Jan Krzysztof Ardanowski, niegdyś minister rolnictwa w rządzie Patola i Socjal pokazuje, do czego prowadzi polityka Gargamela.
– Rynek polski był w miarę stabilny, jeżeli chodzi o zboże, natomiast napłynęła bardzo duża jego ilość z Ukrainy, zbagatelizowana przez Ministerstwo Rolnictwa. Głosy rolników z całej Polski, nie tylko z pogranicza z Ukrainą, mówią o tym, iż magazyny są zasypane zbożem z Ukrainy – opowiada Ardanowski.
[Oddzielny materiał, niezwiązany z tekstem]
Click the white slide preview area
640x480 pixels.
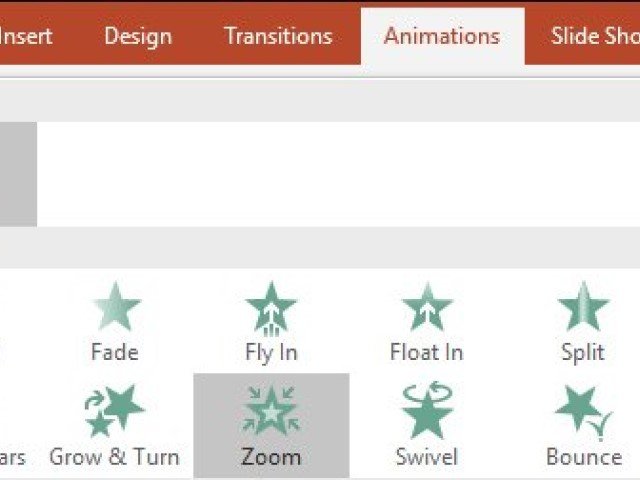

– Rząd twierdzi, iż na wszystko musi być zgoda KE, tyle tylko, iż o problemie zbóż rolnicy sygnalizowali już w czasie żniw. Ja też o tym wielokrotnie mówiłem, […] iż przez import z Ukrainy można doprowadzić do załamania rynku zbóż, przede wszystkim paszowych. Ale to było jak grochem o ścianę, a teraz widzimy tego konsekwencje – dodaje były polityk PiS.
Najwyraźniej nie ma branży w polskiej gospodarce, która wyszłaby obronną ręką ze zderzenia z nieudolnością polityków lepszego sortu. Po ich rządach długo trzeba będzie sprzątać.